■ **Data**
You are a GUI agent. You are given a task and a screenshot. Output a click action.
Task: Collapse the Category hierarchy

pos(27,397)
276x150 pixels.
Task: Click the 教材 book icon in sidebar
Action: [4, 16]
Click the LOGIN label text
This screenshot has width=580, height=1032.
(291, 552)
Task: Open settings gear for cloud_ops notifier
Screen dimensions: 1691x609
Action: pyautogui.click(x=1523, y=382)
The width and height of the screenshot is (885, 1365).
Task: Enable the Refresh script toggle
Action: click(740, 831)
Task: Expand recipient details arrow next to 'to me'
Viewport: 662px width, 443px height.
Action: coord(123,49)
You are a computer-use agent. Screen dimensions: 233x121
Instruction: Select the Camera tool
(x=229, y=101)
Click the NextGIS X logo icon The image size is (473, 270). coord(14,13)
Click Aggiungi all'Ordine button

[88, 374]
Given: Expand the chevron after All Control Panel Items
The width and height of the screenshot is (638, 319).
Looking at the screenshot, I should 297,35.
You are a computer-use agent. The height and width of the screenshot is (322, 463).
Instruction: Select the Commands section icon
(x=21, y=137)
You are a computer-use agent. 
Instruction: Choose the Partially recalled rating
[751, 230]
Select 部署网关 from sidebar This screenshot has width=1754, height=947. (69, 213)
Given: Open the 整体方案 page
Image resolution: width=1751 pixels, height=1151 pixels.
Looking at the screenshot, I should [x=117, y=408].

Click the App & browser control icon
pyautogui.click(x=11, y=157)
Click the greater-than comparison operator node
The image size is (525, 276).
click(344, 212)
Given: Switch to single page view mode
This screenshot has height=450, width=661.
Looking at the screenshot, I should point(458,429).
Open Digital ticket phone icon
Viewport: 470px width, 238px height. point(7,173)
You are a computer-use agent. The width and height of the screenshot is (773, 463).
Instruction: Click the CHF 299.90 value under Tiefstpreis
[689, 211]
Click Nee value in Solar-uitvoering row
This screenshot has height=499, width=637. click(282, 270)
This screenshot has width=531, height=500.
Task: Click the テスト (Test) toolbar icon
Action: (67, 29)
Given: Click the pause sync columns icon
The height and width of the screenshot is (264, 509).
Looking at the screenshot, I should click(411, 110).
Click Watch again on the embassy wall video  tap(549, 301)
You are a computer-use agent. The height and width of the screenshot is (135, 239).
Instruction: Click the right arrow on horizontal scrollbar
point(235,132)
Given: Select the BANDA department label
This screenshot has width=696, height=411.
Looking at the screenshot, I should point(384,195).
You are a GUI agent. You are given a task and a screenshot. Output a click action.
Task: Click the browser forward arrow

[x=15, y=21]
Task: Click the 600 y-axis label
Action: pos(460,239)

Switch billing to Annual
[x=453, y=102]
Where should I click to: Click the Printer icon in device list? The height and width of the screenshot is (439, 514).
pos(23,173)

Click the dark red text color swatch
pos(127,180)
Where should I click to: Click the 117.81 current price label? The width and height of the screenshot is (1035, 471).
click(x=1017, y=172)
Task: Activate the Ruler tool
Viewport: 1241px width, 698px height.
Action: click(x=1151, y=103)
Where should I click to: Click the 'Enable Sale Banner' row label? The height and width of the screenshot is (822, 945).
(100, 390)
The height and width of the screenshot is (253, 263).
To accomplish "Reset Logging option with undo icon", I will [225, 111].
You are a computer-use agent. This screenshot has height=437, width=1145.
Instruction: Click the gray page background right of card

■ **Instructions to follow**
Collect from the data above every line that includes "page".

■ **Result of the task**
Given: Open the 整体方案 page
Given: Switch to single page view mode
Instruction: Click the gray page background right of card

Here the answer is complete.